We’ve looked at dozens, maybe hundreds of Web 2.0 companies over the last 18 months, but we haven’t invested in any. Why? We haven’t found any that meet our criteria. However, we think there are still tons of opportunities, and we want to invest. Here’s a primer for the sort of company we’re looking for.

The first question we will ask is: “What gives you an unfair advantage?” With a plethora of new (and old) companies doing new things, there are almost always a handful of others that sound just like you. A good competitive matrix slide helps, but the real answer we want to hear is something structural. Most likely that takes the form of deep technology, proprietary content, or an exclusive business deal. Clever UI and new implementation languages don’t make for sustainable differentiation, despite the fact that a few companies have followed that formula to success.

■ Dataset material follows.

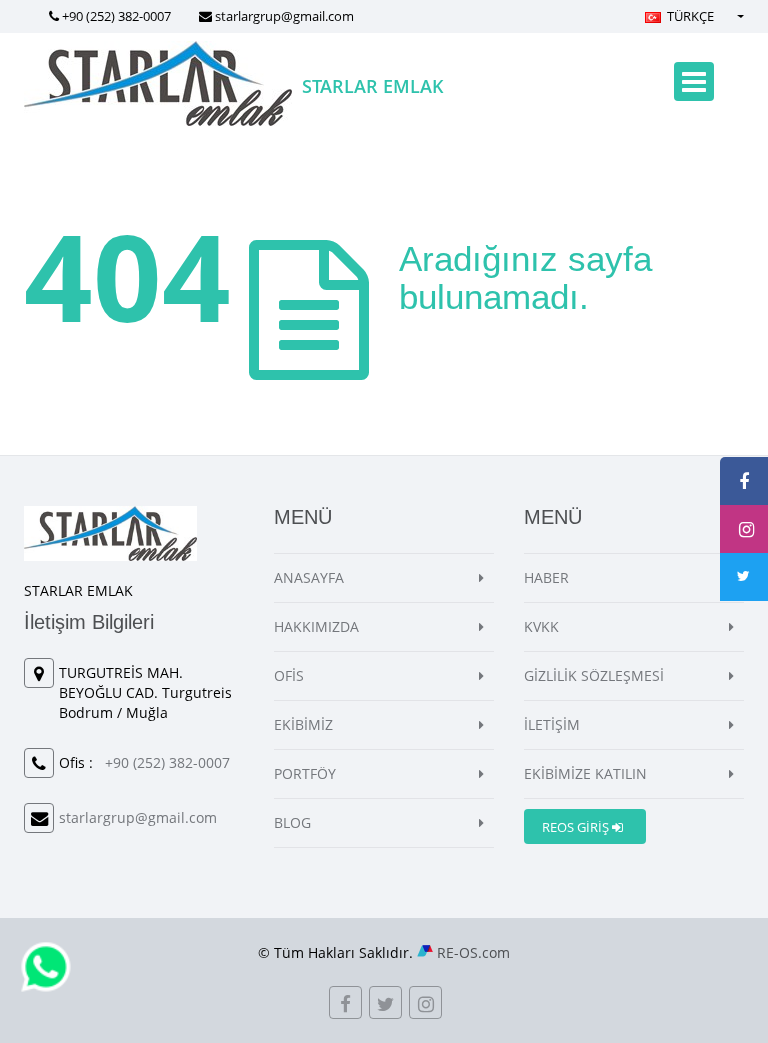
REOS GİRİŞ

Here are some examples of good (as perceived by us) differentiation: Riya has deep technology in facial and image recognition, which is not likely to be duplicated by another startup in just a few months. Pandora has generated unique and proprietary content with its “music genome” concept, which has taken them years to create. And Zillow signed a deal with Yahoo to provide their home estimates on Yahoo Real Estate. These are all things which set these companies apart from the many potential “me-too” companies that VCs see.

The next question is likely: “What is your business model?” One thing technical founders often do is put the product or service out for free, planning to put in the business model later. Often, however, the business model needs as much rapid development as the feature set, and can take quite a while to emerge. We are ultimately financial investors, and while a few companies have successfully turned huge audiences and low revenues into great outcomes (cf YouTube), we are looking for real revenue models to invest in.

One more question that we are likely thinking is: “Are you a feature or a product?” If your service depends on another service or community, like MySpace, then you’re going to face questions about why MySpace wouldn’t just duplicate your functionality. There is a fine line between “boiling the ocean” (trying to do too much) and being just a feature, and that’s where you want to position yourself.

Finally, there are a couple of characteristics that will definitely help your case. One is a clear understanding of your short-term direction, and the specific milestones you are trying to reach – e.g. number of visitors, downloads, etc. Another is a culture of rapid prototyping and fast learning. The great thing about the web is how effectively you can measure progress, and how quickly you can implement, test, and refine new features and business model changes. You may not end up where you had originally planned, but if you can collect and rapidly react to feedback, you’re more likely to find something that works.

These are questions that any entrepreneur should ask themselves before starting any company, but they are particularly important to Web 2.0 companies. Our door is always open, and with these things in the bag, you might get us to open our wallet too.